临床药师参与高血压管理对血压控制的Meta分析

    Meta-analysis of Clinical Pharmacist Interventions on Blood Pressure Control

    • 摘要: 目的 评价临床药师参与高血压管理对血压控制的影响。方法 计算机检索PubMed、Embase、Cochrane图书馆、中国期刊全文数据库、维普和万方等数据库,全面收集符合纳入标准的随机对照试验(RCT),检索时限为从建库至2015年9月。由2位评价员按照纳入与排除标准独立筛选文献、提取资料和评价纳入研究的偏倚风险,采用RevMan 5.3软件进行meta分析。结果 纳入8项RCT研究,共计2 056例高血压患者。与传统治疗相比,有临床药师参与的高血压管理收缩压MD=-5.15 mmHg,95%CI(-6.54,-3.76),P<0.000 01和舒张压MD=-3.01 mmHg,95%CI(-4.51,-1.51),P<0.000 1的平均降幅显著增大,血压控制率显著提高RR=1.45,95%CI(1.32,1.60),P<0.000 01。结论 临床药师参与高血压管理有助于提高治疗效果,医师和药师合作是一种较好的高血压管理模式。
-=-=-=-=-
=== 待办事项 ===
**A.** 这项Meta分析共纳入了多少例高血压患者?
**B.** 请列出文本片段中点名的全部检索数据库。

=== 列表内容 ===
-=-=-=-=-
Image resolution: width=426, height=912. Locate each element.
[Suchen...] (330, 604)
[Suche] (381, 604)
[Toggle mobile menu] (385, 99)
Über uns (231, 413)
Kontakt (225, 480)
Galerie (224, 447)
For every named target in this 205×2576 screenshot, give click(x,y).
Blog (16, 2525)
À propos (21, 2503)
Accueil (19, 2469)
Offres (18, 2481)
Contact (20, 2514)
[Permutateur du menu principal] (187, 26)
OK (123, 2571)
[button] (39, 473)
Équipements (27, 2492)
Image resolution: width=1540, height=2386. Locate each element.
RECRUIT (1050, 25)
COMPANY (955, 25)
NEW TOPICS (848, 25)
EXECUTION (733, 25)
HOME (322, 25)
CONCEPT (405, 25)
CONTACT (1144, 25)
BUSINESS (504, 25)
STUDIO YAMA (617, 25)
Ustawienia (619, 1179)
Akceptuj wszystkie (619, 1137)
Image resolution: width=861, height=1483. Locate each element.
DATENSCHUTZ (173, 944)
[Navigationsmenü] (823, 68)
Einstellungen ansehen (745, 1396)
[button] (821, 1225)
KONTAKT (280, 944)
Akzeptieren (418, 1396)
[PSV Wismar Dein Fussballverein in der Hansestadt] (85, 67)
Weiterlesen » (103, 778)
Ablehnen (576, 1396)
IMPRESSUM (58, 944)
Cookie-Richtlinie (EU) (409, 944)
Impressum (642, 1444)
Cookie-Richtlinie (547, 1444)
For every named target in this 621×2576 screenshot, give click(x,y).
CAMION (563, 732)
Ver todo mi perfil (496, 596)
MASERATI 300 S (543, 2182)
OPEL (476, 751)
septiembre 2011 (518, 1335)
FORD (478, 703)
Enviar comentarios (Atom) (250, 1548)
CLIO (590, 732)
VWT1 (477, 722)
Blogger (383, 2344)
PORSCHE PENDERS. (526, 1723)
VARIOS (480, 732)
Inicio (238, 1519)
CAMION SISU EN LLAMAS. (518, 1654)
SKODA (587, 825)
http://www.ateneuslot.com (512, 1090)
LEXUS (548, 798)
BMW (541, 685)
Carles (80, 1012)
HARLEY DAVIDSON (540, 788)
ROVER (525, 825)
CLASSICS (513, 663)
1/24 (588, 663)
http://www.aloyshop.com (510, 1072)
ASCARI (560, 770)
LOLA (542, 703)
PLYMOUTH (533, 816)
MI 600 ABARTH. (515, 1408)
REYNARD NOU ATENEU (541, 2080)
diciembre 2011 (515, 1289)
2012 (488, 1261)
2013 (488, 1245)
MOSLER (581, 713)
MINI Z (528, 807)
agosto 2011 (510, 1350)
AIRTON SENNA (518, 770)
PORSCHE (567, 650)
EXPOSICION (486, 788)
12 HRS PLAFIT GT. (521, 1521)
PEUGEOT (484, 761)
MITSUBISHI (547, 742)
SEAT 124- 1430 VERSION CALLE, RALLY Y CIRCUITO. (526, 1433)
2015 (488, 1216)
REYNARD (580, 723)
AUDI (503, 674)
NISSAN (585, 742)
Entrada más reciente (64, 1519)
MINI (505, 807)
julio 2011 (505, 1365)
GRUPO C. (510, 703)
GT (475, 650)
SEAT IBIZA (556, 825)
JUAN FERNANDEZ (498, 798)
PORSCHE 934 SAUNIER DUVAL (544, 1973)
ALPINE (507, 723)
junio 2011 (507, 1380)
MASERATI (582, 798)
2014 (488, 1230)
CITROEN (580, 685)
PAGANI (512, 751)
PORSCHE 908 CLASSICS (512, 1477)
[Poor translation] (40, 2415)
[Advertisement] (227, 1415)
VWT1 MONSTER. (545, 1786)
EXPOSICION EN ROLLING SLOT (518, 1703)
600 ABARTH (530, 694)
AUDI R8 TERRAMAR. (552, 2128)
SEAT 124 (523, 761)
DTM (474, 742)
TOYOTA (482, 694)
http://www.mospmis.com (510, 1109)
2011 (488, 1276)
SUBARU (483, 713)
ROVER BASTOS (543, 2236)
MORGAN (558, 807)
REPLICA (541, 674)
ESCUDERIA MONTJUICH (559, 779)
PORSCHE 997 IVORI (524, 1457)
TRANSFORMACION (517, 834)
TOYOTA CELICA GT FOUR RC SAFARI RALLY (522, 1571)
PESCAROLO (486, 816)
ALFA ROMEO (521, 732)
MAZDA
-=-=-=-=-
=== 逐题结果 ===
**A.** 共纳入2 056例高血压患者。

**B.** PubMed、Embase、Cochrane图书馆、中国期刊全文数据库、维普、万方